Trauma associated with penetrating injuries is on the increase. The instrument used in such attacks is occasionally one that is relatively benign in its normal application. We present this unusual case of penetrating injury to a lumbar vertebra.
A 41-year-old man presented to the Accident and Emergency department following an assault with a screwdriver. The location of the device was apparent (Fig. 1) and initial management according to trauma management guidelines were instigated. The patient remained physiologically stable throughout the initial resuscitation period, with no signs of shock, peritonism, or neurological deficit. He was promptly given broad-spectrum intravenous antibiotics as suggested by local guidelines and administered with anti-tetanus serum. Radiological assessment was performed via plain radiographs and computerised tomography. Precise anatomical detail was provided by computerised tomography which showed the screwdriver to be passing directly through the second lumbar vertebra, with its tip abutting the aorta (Fig. 2). It was clear the aorta had not been penetrated. The patient was admitted and the screwdriver removed with great care under a local anaesthetic and light sedation, as it was felt safer to monitor his neurological status whilst awake. A vascular surgeon remained in attendance throughout the procedure due to the close proximity of the screwdriver to the aorta and inferior vena cava. The wound was debrided and closed with primary suturing. The patient returned to the ward and was monitored with respect to his physiological and neurological status whilst on strict bed rest. Follow-up magnetic resonance imaging did not reveal any significant nerve injury.
Injuries involving screwdrivers, although uncommon, are not rare. The circumstances are often due to an assault on an individual. Impalement involving the cranium,1,2,3 hard palate,4 eye,5 and rectum6 have all been described. Complications following dental procedures where the screwdriver tip has been either been recovered from the caecum,7 or aspirated following radical tumour facial surgery,8 accounts for non-penetrating trauma associated with the instrument. Trauma to the lumbar vertebrae has not been reported previously. The above case demonstrates the importance of strict clinical and radiological assessment in such injuries. The requirement of prompt and thorough evaluation is necessary to avoid harm as treatment may ultimately require the help of specialist intervention or surgery. To remove devices in a setting not equipped for hazardous sequelae is foolhardy. The potential for vascular injury is clearly demonstrated and therefore necessitates early liaison with the appropriate team.

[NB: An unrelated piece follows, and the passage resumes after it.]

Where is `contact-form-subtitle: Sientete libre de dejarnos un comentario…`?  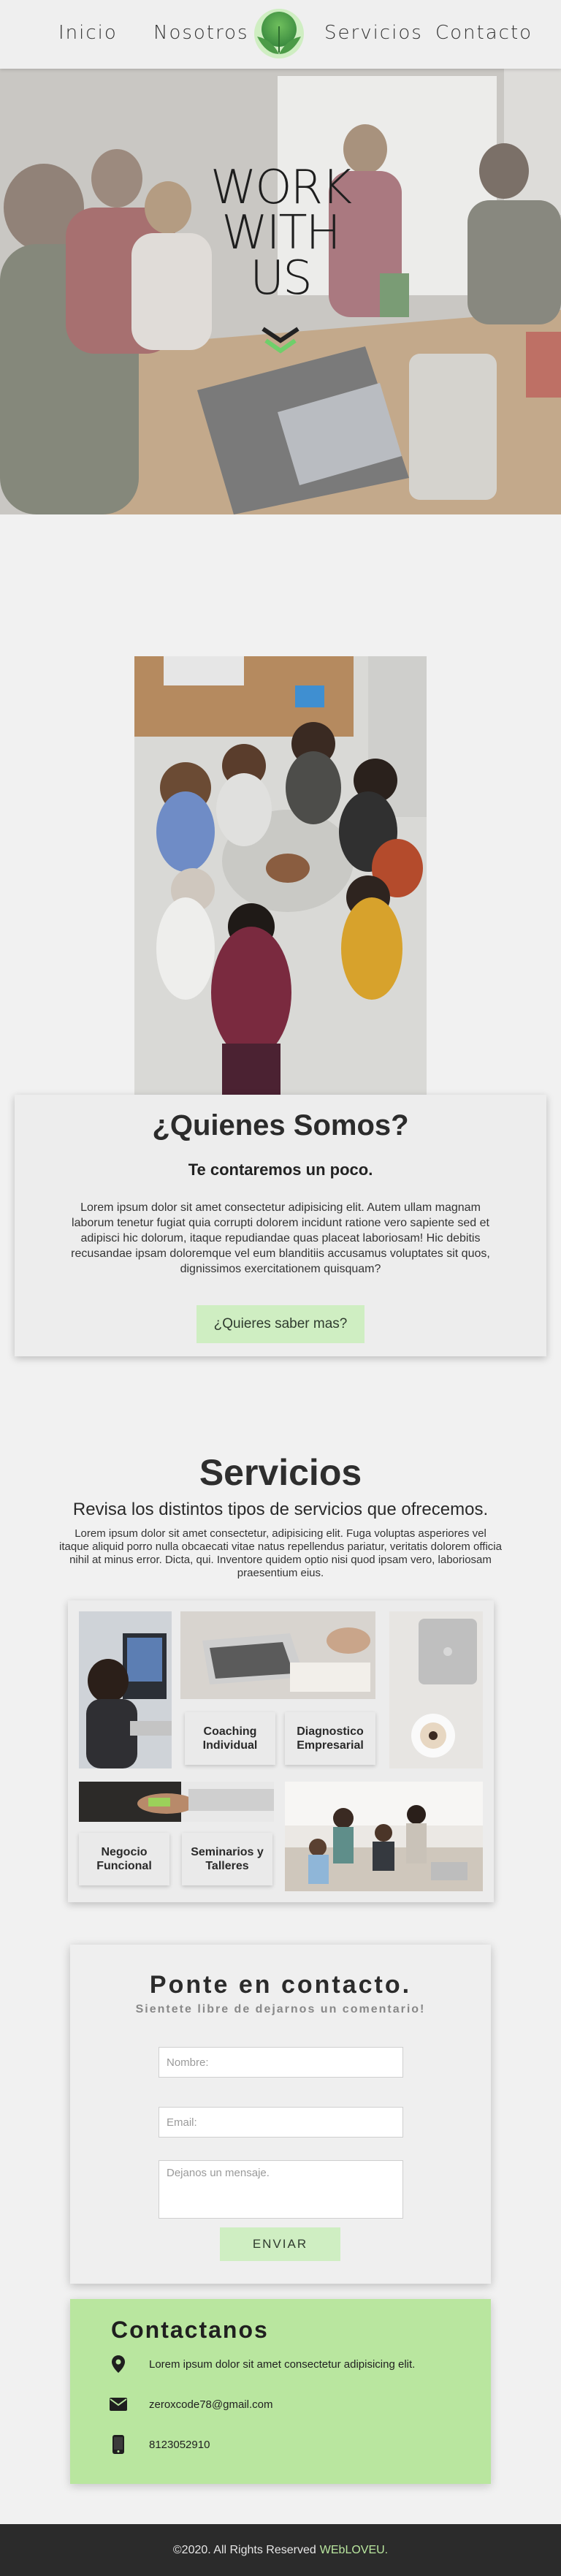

Penetrating injury to L2 vertebra with no complications
According to the provided X-ray and CT images, a metallic foreign body can be seen penetrating the lumbar vertebral body (located in the mid-lumbar region, with the foreign body inserted from the dorsal side toward the front, presenting an irregular rod/strip-shaped image, suspected to be a screwdriver or a similar tool). Specifically:
Based on the patient's history of trauma and the imaging findings, the possible diagnoses or differentials include:
These differentials are primarily based on the visible shape of the foreign body on imaging, associated vertebral fracture, and the extent of surrounding tissue involvement. If there are neurological symptoms or clinical signs of vascular injury, further assessment is required to exclude vascular or dural injury.
Considering the 41-year-old male patient’s history of trauma and imaging findings indicating a foreign body penetrating the lumbar vertebra, the most likely diagnosis is:
“Penetrating Lumbar Spine Injury (Screwdriver Insertion)”
Further angiographic studies (or CTA/MRA) and neurological assessment are advised to determine any vascular or nerve involvement. If imaging or clinical information is incomplete, other potential combined injuries must be ruled out.
Treatment Strategy:
Rehabilitation and Exercise Prescription (FITT-VP Principle):
During the recovery process, if there is a marked increase in pain or any new neurological symptoms (numbness, weakness, bowel or bladder dysfunction), seek medical attention promptly or halt more intensive training to prevent secondary injury.
This report is a reference-based medical analysis derived from the available information and should not replace in-person consultation or professional medical advice. The specific treatment and rehabilitation plan should be adjusted based on the patient’s clinical condition, intraoperative findings, and follow-up results.